La sharing economy varrà 570 miliardi entro il 2025. Uno studio

L'ultima analisi di PwC traccia uno scenario roboante per il prossimo decennio: ricavi in crescita fino al 50%. E l'85% del fatturato finirà nelle tasche dei microimprenditori

Secondo PricewaterhouseCoopers l’ecosistema della sharing economy varrà 570 miliardi di euro entro il 2025, cioè nel giro di un decennio scarso. Imponendosi come un ambito paradigmatico della nuova economia scalando di venti volte i valori attuali, stimati intorno ai 28 miliardi di euro.

L’analisi di PwC

L’ultima analisi del colosso della consulenza prevede che i microimprenditori che forniscono questi servizi (dalle case su Airbnb ai progetti di CoContest fino ai pasti di Gnammo o ai passaggi in auto di BlaBlaCar) incasseranno l’85% di quella cifra, cioè circa 487 miliardi di euro.
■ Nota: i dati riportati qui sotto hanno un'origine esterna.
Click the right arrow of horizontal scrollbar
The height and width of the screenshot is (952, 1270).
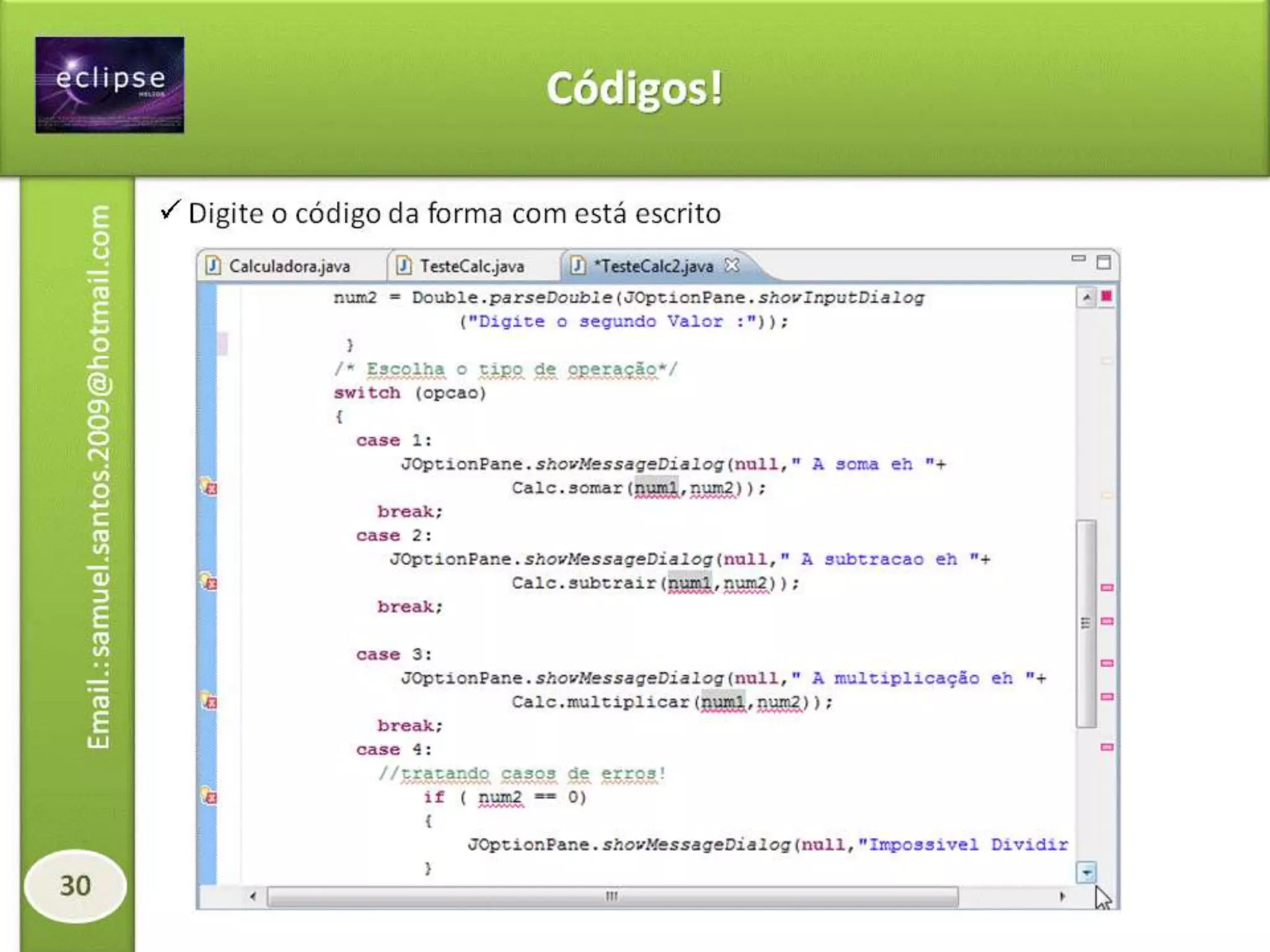[x=1062, y=896]
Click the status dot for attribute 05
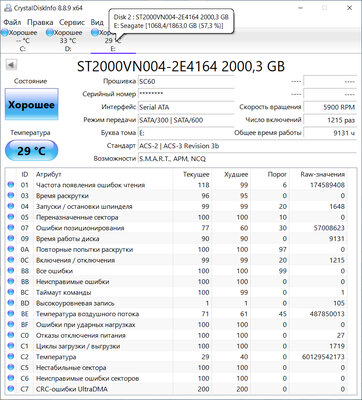Screen dimensions: 362x400 11,217
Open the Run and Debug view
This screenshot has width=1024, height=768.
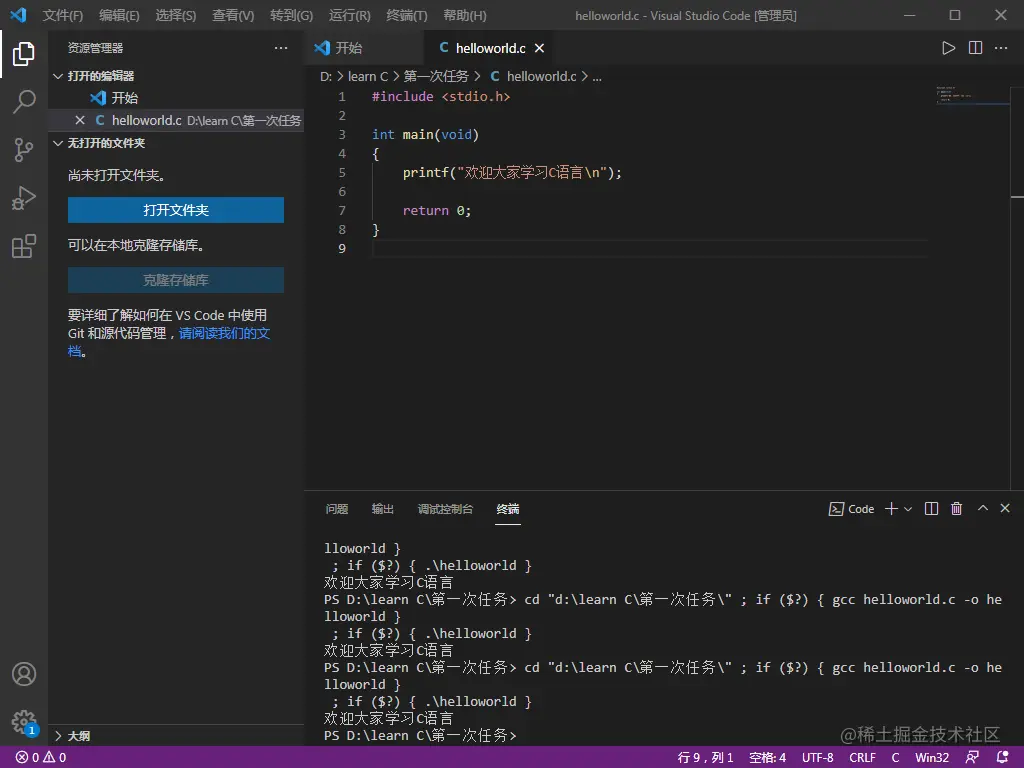24,198
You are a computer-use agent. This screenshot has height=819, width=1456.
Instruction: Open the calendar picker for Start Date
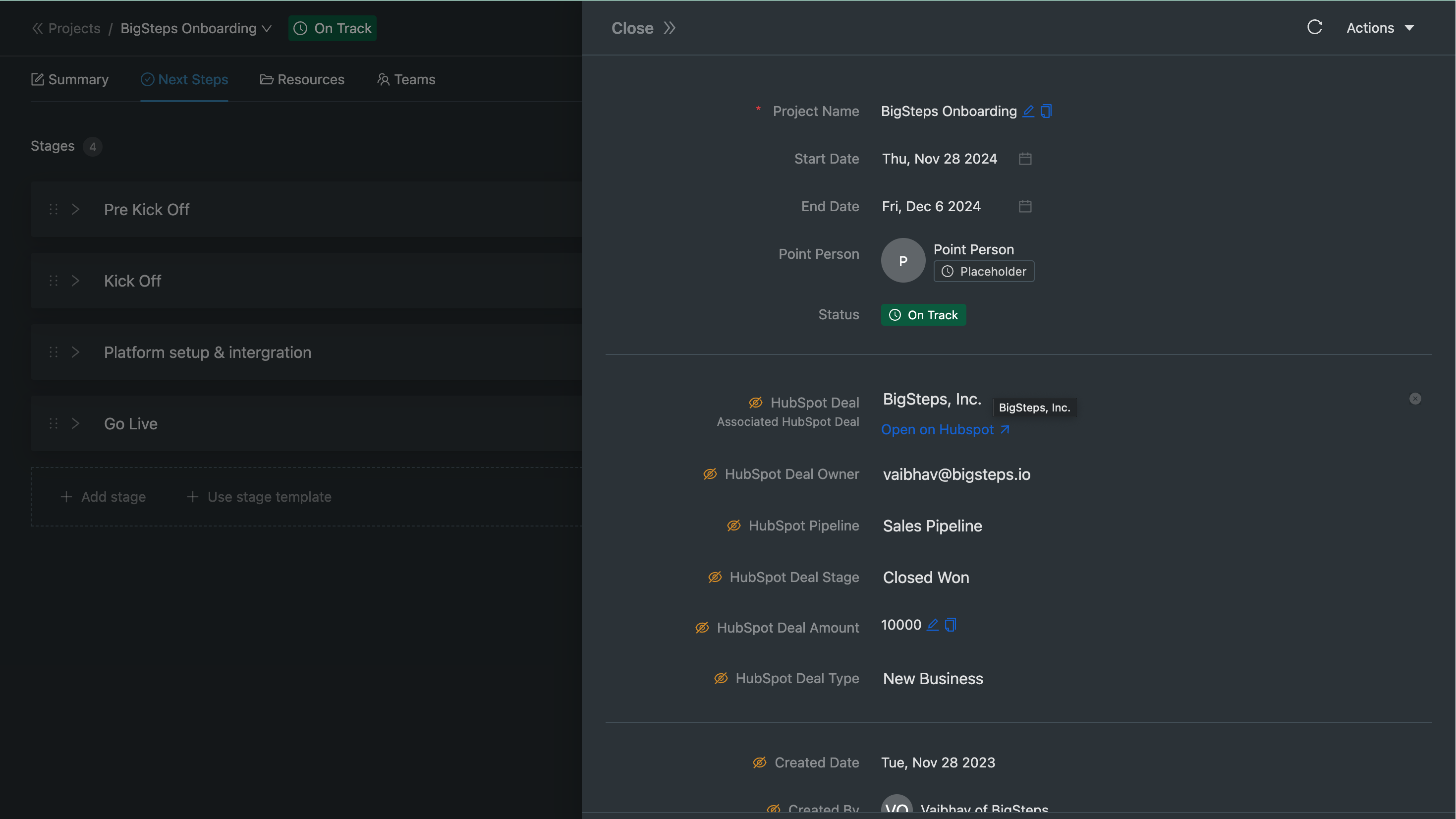tap(1025, 158)
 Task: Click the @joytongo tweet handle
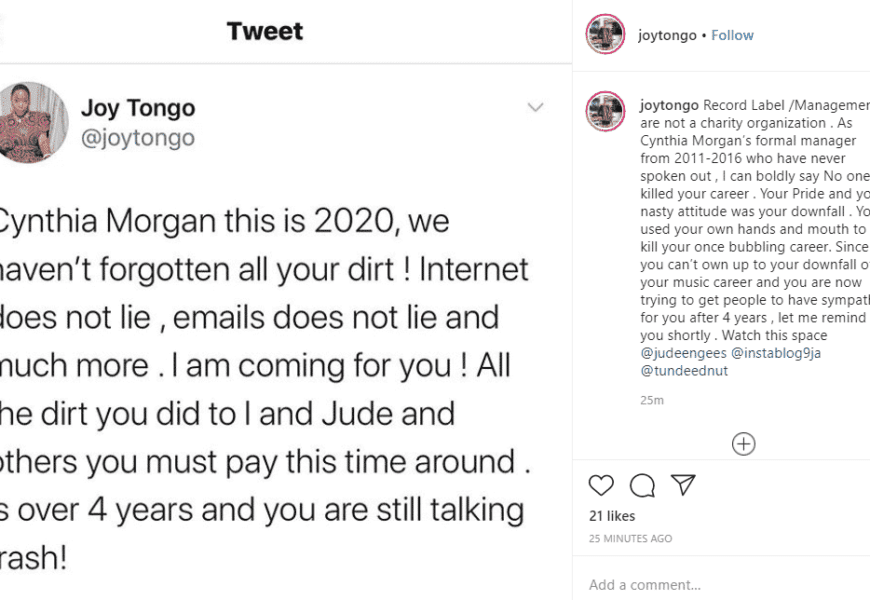coord(137,138)
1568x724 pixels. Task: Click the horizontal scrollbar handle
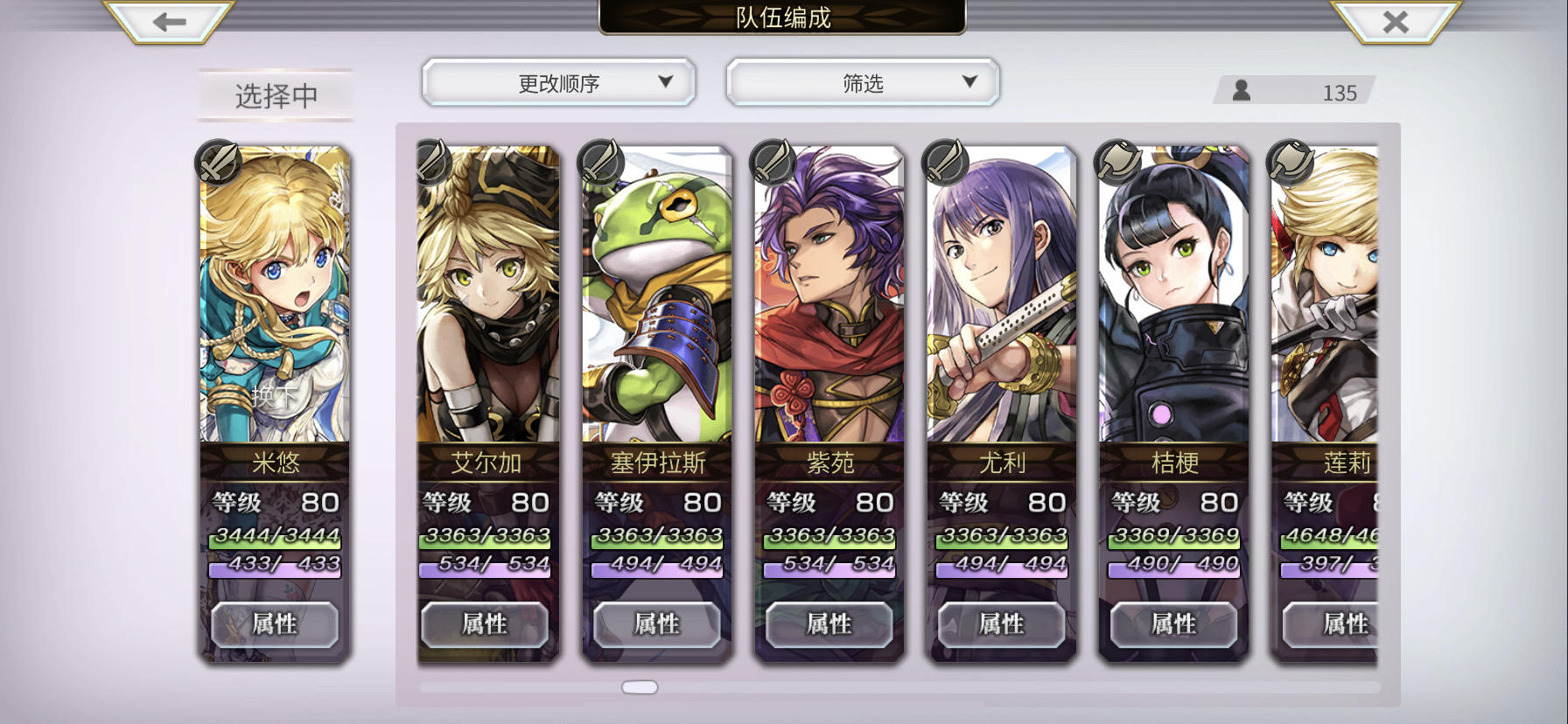coord(640,687)

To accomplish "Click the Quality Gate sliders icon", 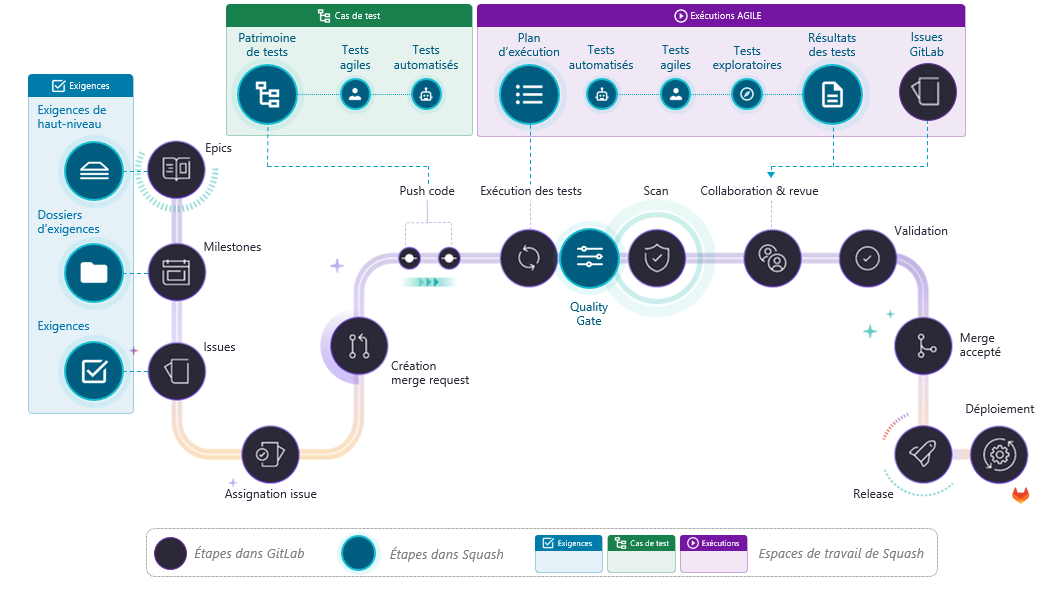I will pos(589,258).
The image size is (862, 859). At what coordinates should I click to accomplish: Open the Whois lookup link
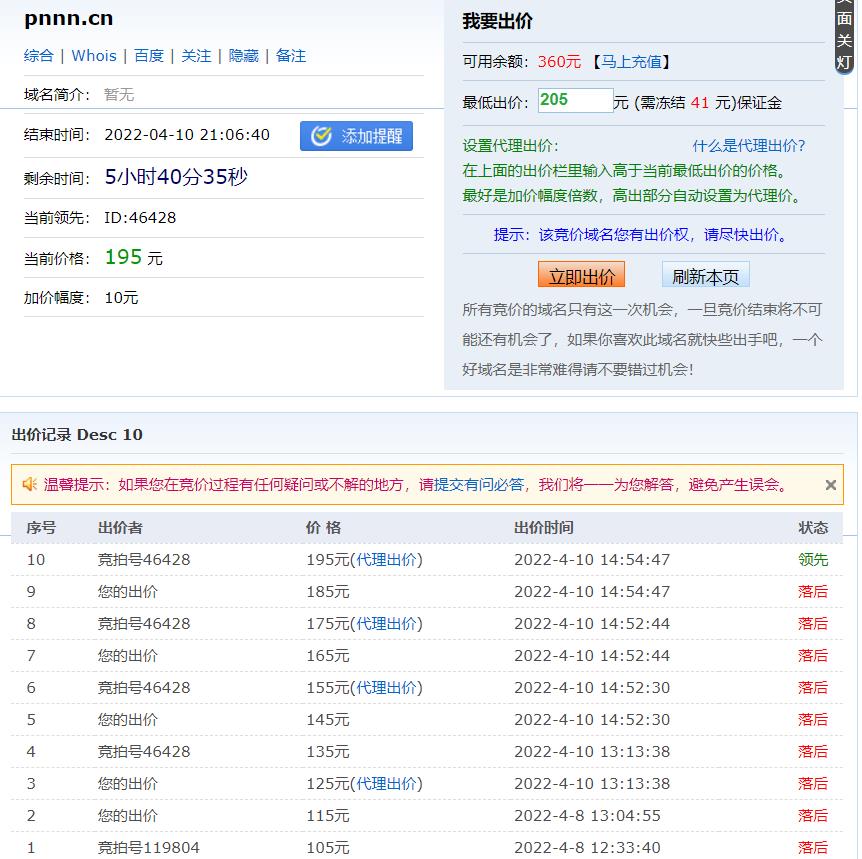[x=94, y=56]
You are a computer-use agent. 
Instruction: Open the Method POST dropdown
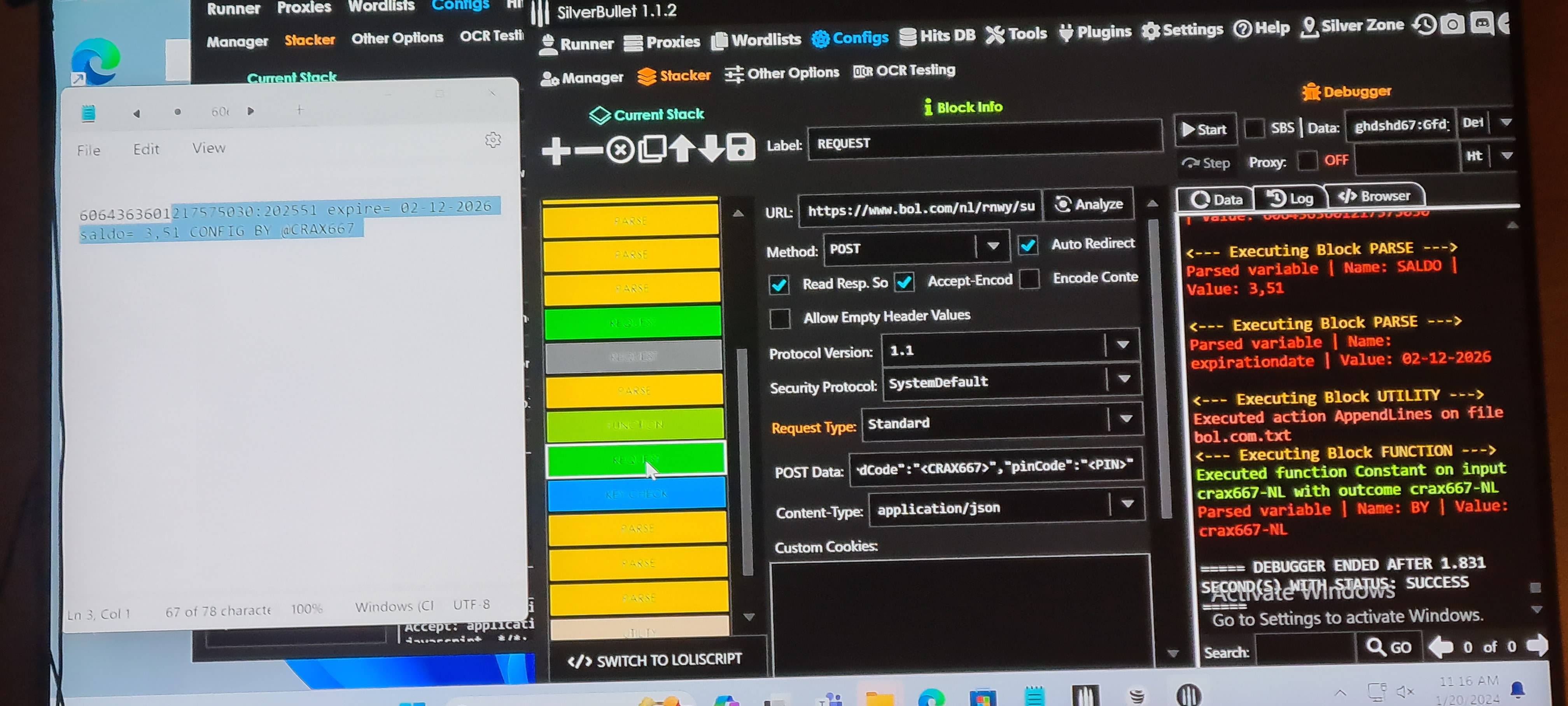click(993, 246)

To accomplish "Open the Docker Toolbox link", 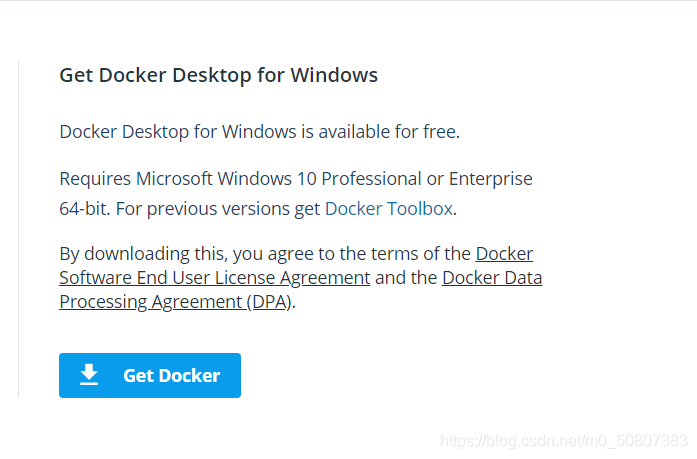I will pos(389,208).
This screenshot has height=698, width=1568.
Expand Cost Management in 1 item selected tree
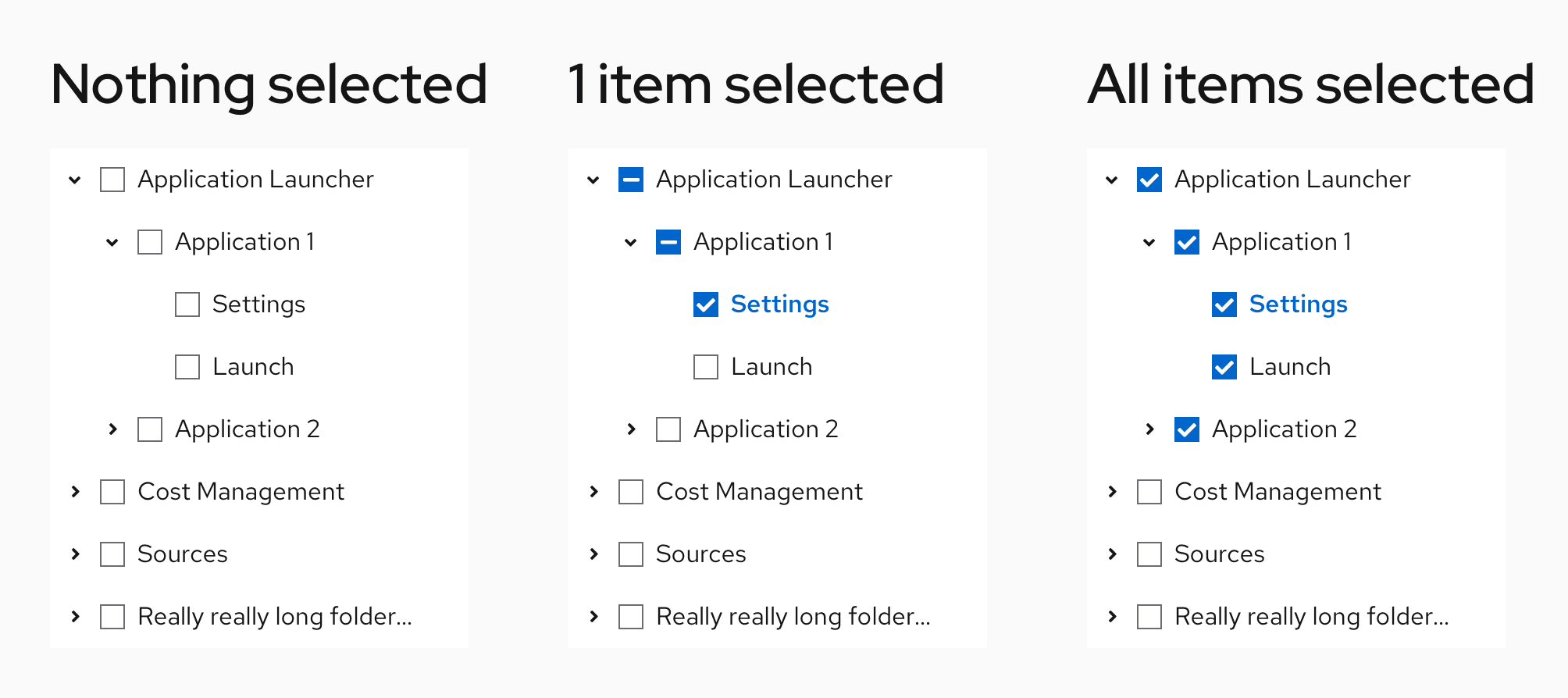tap(593, 491)
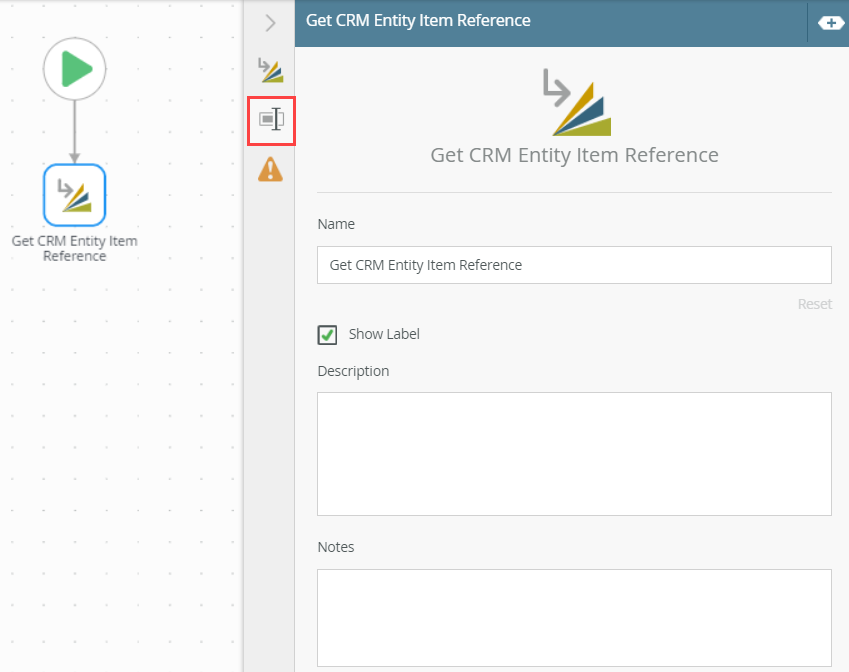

La crescita della sharing economy, a cui Altroconsumo dedicherà a settembre un festival a Milano, il 24 e 25 del mese, sarà ampiamente diffusa e quattro dei cinque settori chiave contribuiranno ognuno per 100 miliardi di euro: finanza collaborativa, turismo peer-to-peer, trasporto peer-to-peer, servizi domestici su richiesta e servizi professionali.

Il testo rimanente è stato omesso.